On his on-site pre-fab techniques:
“”The whole method was to break everything down to a system that would simplify construction and still give you great freedom of design,’ Goodman says. The results were relatively inexpensive starter homes–the initial model sold for $12,500 in 1949. Families flocked to them.”
“Goodman provided several basic designs that could be combined or altered, to a degree. The flat-roofed single-level house, with its ingenious floor plan (living, sleeping and eating spaces surrounding a central service core) and its stylistic relationship to Mies and Mondrian, was, [Goodman] says, ‘as far as I thought I could go’ in the direction of hard-edged Modernism.'”
On the siting and landscaping:
“The most innovative aspect of Hollin Hills was the siting of the houses and the overall landscape plan. It was this, more than anything else, that disturbed the county regulators and the federal housing authorities. Trees were preserved, grading was kept to a minimum, and the houses were set into their one-third or one-half acre lots at angles for maximum privacy. All those rounded cul-de-sacs, Goodman explains, were ‘to slow down traffic and give the children places to play.'”
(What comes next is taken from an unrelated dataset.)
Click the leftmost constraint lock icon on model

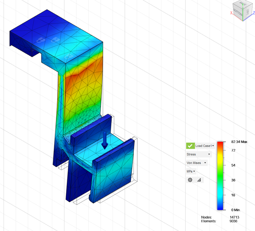click(40, 40)

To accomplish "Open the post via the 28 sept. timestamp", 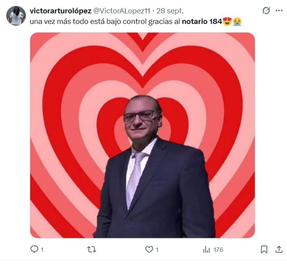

“‘At the same time,’ [Goodman] continues, ‘I was thinking about what to do after you have designed the houses and built them and people have bought them, to make the units part of a whole.’ His farsighted solution, eagerly embraced by builder and buyers alike, was to hire a landscape architect (Bernard Voigt and, later, Eric Paepcke and the renowned Dan Kiley) and to sell a landscape plan–initially it cost $60 and was non-negotiable–with each plot.”
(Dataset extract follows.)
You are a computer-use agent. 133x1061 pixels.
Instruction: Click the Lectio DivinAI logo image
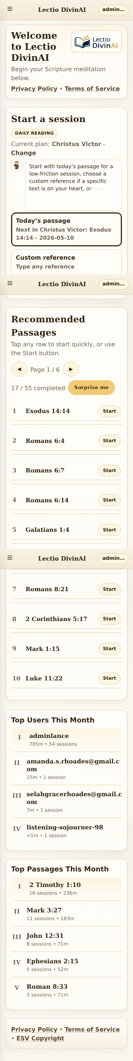[x=97, y=42]
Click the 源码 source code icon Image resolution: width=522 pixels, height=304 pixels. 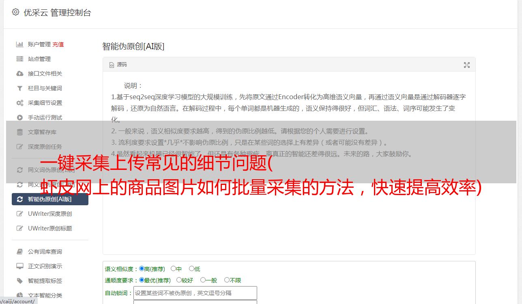click(112, 65)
On expanding and changing original houses:
“Another notable facet of the Hollin Hills homes was their built-in capacity for expansion, something many residents took advantage of as their families grew–to greater, or lesser, architectural effect. Some residents complain about the ineffectiveness of the community’s architectural review board. Goodman’s attitude is ‘Anything they do can’t hurt it. These houses were designed to be living things.'”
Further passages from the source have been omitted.